Voor mij zeker. Maar de afgelopen zeven jaar ben ik me steeds meer af gaan vragen waarom het ‘gewone’ leven met de ‘gewone’ dingen niet ‘gewoon’ doorgaat in het verpleeghuis? Waarom kunnen we van het verpleeghuis niet ‘gewoon’ het verlengde van haar eigen omgeving maken? Als de overgang tussen thuis en in een verpleeghuis wonen niet zo enorm was, en vaak zo traumatisch, zou de mantelzorg niet blijven doorgaan met zorg thuis tot het eigenlijk niet meer kan, zou de dementerende niet een groot deel van de dag en nacht alleen zijn, zou de familie samen met de verzorgenden het 'gewone' leven voortzetten, zouden verzorgenden in het verpleeghuis de hulp en steun van de familie hebben...
Tja... zo simpel

maandag, december 07, 2009

De inspectie geïnspecteerd

‘Signalen van cliënten, van hun verwanten en van belangengroepen vormen een belangrijke bron van informatie over de kwaliteit van de zorgverlening in de dagelijkse praktijk.
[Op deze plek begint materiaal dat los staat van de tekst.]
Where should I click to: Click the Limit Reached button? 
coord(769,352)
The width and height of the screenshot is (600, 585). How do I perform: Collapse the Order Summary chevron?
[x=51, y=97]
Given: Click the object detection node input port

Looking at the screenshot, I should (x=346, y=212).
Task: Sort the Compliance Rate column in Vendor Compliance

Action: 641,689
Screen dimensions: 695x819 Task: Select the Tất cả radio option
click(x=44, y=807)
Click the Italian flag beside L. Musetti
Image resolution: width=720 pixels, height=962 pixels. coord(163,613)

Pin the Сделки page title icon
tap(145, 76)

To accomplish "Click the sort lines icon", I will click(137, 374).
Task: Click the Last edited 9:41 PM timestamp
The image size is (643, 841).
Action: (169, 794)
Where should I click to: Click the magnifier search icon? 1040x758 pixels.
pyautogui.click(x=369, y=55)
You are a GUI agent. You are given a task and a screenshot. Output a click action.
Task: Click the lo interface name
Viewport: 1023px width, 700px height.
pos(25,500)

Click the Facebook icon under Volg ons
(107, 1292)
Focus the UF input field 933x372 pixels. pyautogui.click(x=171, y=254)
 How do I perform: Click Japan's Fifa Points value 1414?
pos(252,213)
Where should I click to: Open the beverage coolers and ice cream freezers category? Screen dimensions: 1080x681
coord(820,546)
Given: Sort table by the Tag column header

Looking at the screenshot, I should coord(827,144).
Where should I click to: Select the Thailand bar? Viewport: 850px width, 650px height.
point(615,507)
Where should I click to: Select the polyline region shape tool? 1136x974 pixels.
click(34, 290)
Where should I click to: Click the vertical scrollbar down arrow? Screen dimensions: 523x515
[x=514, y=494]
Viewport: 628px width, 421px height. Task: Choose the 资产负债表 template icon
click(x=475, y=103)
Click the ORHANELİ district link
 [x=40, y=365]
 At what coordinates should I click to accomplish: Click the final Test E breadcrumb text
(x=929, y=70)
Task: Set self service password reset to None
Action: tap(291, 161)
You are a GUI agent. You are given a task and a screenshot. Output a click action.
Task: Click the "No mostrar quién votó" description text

Om het recht op een kwalitatief goede gezondheidszorg te waarborgen zou de IGZ deze signalen een grotere rol dienen te geven in haar invulling van het toezicht.’
Dit is een citaat uit het recent verschenen rapport van de Nationale Ombudsman: ‘De IGZ: een papieren tijger?'. De IGZ is de Inspectie voor de Gezondheidszorg.
Hoewel het rapport in eerste instantie gaat over de zorg voor verstandelijk gehandicapten, vijf klachten over het functioneren van de IGZ uit deze sector waren de aanleiding, verbreedt de Ombudsman de conclusies ook naar ziekenhuizen en verpleeghuizen.
Het interessante is dat de Ombudsman de overheid en daarmee de IGZ wijst op hun verantwoordelijkheid van toezichthouder juist in een samenleving waarin de zorg is geprivatiseerd. Gezondheid is een grondrecht en recht op gezondheid een mensenrecht, zegt de Ombudsman. Het staat ook in onze Grondwet.
Met de realisatie van de marktwerking in de zorg zou de Inspectie juist kritischer moeten zijn bij haar controle van de zorginstellingen, dus bijvoorbeeld niet van te voren het inspectiebezoek aankondigen en meer gebruik maken van de signalen en klachten van cliënten en hun verwanten.
De IGZ reageerde in de NRC van donderdag 3 december met de opmerking dat het onderzoek ‘niet representatief’ was.
Jammer.

Op de site van de Nationale Ombudsman kun je het rapport downloaden:
Nationale Ombudsman

dinsdag, december 01, 2009

Zon of slaap

Buitenlucht, zon en chocolade. Dat lijkt op dit moment de enige manier om mijn moeder een beetje gelukkig te maken. Voor de rest slaapt ze veel. Heel veel. En als ze wakker is, lijkt het of alles haar veel moeite kost. Heel veel moeite. Ik word er een beetje droevig van. Gelukkig schijnt de zon en kunnen we met haar naar buiten. De vorige keer dat ik bij haar was, regende het alleen maar.